Проклиная свою неловкость, Вера нашарила в темноте (скатерть была плотной и света не пропускала) пузырек, спрятала его в лиф и попыталась вытащить из правого уха сережку, чтобы было чем оправдать свое поведение.
Замок на сережке никак не желал раскрываться.
Скрипнуло кресло. Вера догадалась, что Декассе сел.
Звякнула пробка, вынимаемая из графина.
С резким стуком раскрылась входная дверь, и женский голос, отчего-то показавшийся Вере знакомым, громко воскликнул:
– Негодяй!
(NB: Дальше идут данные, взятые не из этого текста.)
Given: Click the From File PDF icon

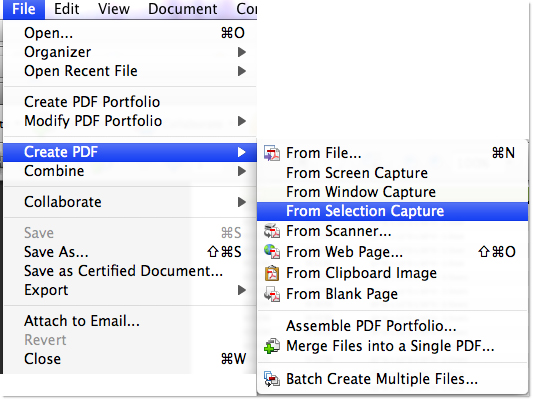Looking at the screenshot, I should point(272,154).
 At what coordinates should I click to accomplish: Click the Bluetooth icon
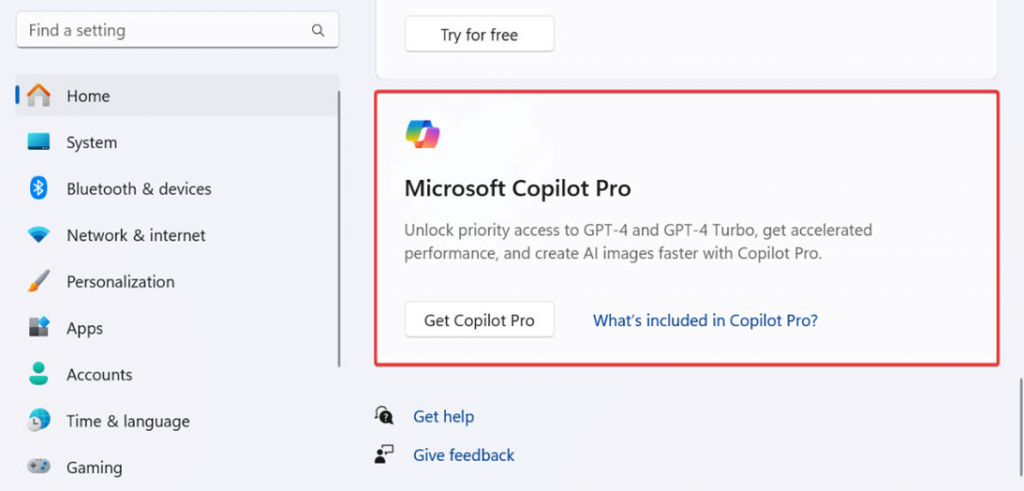tap(39, 189)
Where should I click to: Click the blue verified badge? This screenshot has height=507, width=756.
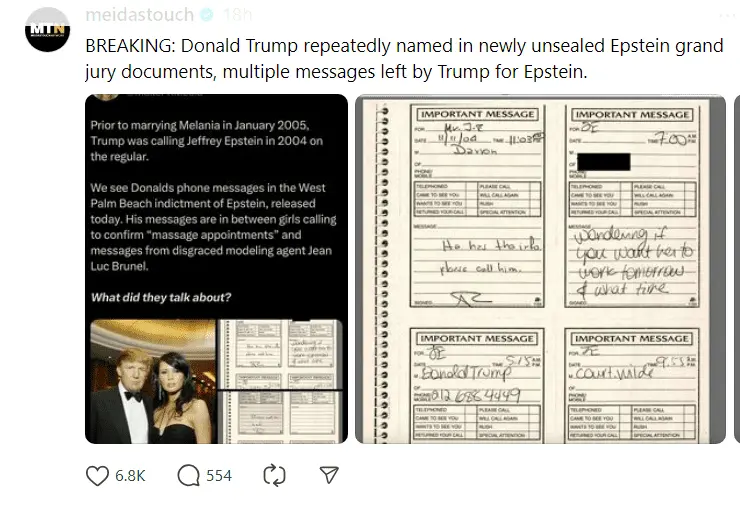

Ты обесчестил и погубил меня, растоптал мою любовь и разбил мое сердце!
Вера замерла. Никогда еще ей не доводилось оказываться в столь пикантном, прямо водевильном, положении.
– Qui êtes vous… – начал было Декассе.
Раздалось два громких хлопка и звук падения чего-то тяжелого совсем рядом. Вера сразу догадалась, что это были выстрелы и что Декассе убит или ранен. Сердце ее стучало так сильно, что того и гляди выпрыгнет из груди. Очень хотелось закричать. Вера крепко-крепко зажала рот обеими руками. О том, чтобы попытаться выглянуть из своего убежища, не могло быть и речи.
Быстрые шаги. Хлопок двери. Другой хлопок. Снова шаги.
– Где же она? – негромко и с досадой спросила непонятно у кого женщина.
Впрочем, Вере могло и почудиться со страху, но вот то, как женщина сказала грубое, площадное слово, она услышала явственно.
Шаги начали удаляться, и скоро их не стало слышно совсем.
Вера вылезла из-под стола, схватила с кресла сумочку и, бессердечно перешагнув через распростершегося на полу Декассе (испуг даже самых добрых людей делает бессердечными), выбежала в коридор. Побежала не к лестнице, а в противоположную сторону, чтобы не столкнуться случайно с убийцей. Когда свернула вправо, услышала за спиной женский визг. Громкий, пронзительный, леденящий душу. Визг напугал Веру еще больше (хотя, казалось, куда еще больше пугаться-то?), но в то же время и спас. Захлопали двери, в коридор начали выглядывать и выходить люди. Вера наскочила на какого-то осанистого пожилого мужчину. Тот вежливо поддержал ее и стал говорить что-то успокаивающее. Не иначе как решил, что Веру испугал крик. Несмотря на испуг и волнение, Вера сразу же сообразила, какой удачный шанс посылает ей судьба, и попросила мужчину проводить ее на улицу. Тот согласился, предложил руку и повел Веру обратно по коридору.
Возле номера Декассе толпился народ. Поминали какую-то женщину в черном с опущенной на лицо вуалью. На Веру и ее спутника никто не обратил внимания.